Friday, October 21, 2011


Richard Stevenson of The New York Times thinks Team Obama is trying to replicate the 2004 Bush reelection strategy:

The parallels are sufficient enough that Mr. Obama and his team have studied, and to a striking degree are replicating, the Bush re-election playbook.

Already they are building a narrative in which Mr. Obama made politically brave decisions to do what was right for the economy, even if those decisions were unpopular. It's a theme that echoes Mr. Bush’s argument in 2004 that he did what it took to keep the country safe, and that even if you disagreed with him, you knew where he stood.

As for defining the opponent, Mr.
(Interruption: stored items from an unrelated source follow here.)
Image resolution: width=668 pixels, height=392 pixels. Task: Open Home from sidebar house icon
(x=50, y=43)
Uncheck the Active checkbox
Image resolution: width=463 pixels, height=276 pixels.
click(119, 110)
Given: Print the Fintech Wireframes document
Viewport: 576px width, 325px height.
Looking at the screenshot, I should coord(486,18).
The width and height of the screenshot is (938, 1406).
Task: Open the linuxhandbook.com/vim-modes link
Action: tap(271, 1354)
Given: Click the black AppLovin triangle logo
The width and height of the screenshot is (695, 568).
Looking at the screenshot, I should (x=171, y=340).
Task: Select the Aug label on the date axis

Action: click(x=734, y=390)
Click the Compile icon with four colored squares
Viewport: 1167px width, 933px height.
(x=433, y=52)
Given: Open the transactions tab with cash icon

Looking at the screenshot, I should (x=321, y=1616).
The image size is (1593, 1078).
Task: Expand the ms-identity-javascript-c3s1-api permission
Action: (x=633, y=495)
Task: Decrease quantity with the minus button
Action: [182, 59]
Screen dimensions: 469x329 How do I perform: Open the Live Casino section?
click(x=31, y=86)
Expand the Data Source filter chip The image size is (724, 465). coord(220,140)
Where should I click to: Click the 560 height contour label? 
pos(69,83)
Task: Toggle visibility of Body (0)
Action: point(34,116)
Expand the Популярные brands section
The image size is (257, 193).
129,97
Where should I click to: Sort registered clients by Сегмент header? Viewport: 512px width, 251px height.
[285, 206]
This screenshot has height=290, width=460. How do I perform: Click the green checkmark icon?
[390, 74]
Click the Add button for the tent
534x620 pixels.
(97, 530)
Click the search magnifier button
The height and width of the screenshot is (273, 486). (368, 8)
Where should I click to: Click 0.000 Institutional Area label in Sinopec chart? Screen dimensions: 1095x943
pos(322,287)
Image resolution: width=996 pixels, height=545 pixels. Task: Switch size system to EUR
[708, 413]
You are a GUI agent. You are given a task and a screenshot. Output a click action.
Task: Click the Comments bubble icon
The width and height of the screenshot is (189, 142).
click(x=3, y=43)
Obama's supporters are already hard at work hammering home the idea that Mr. Romney is an inveterate flip-flopper, a man without core or convictions who says and does whatever is necessary to advance his political interests. It's an approach that bears a passing similarity to the Bush re-election campaign's efforts to paint Mr. Kerry as an inveterate flip-flopper, a man with core or convictions who. ... You get the idea.

Needless to say, it ought to be much easier to paint Romney as an inveterate flip-flopper than it was to do the same for Kerry, one or two gaffes on the latter's part notwithstanding, and I see that the Dems are already putting this graphic in anti-Romney videos:

It's the rest of the strategy that has problems.

Bush could portray himself as the implacable enemy of our implacable enemy, and despite the fact that he never got bin Laden and he botched two wars, one of which (the one he put most of his effort into) was against an enemy that had nothing to do with our national crisis and didn't pose the threat he claimed it did. But Bush sure seemed like a tough guy, at least to the GOP base, and to just enough swing voters to win in '04 -- he seemed to have a laserlike focus on "freedom" and defeating "evil" and other pure, absolute goals.

Obama, by contrast, can't quite seem to decide who the enemy is in the current national crisis. (Bush changed the enemy, but so subtly most people had no idea he'd done it.) And Obama doesn't focus enough on claiming he's fighting the good fight against pure evil. He doesn't declare anyone to be pure evil, at least not consistently.

More important, the Bush strategy worked because it built on a subtext that preceded 9/11 (and preceded Bush, in fact). The implicit enemy of Bush was American liberalism -- the horrible lefties and Democrats who mocked Bush's Texas tough-guy talk and cowboy act and who favored "nuance" while questioning the war against Saddam. Obama didn't come into office with a large voting bloc ready to rally around an enemy of such an enemy, and he hasn't built a narrative around such an enemy, nor does he seem to want to, at least much of the time.

So he may win by running against someone he can paint as '64 Goldwater or '72 McGovern, but he's not going to win by being '04-vintage Bush.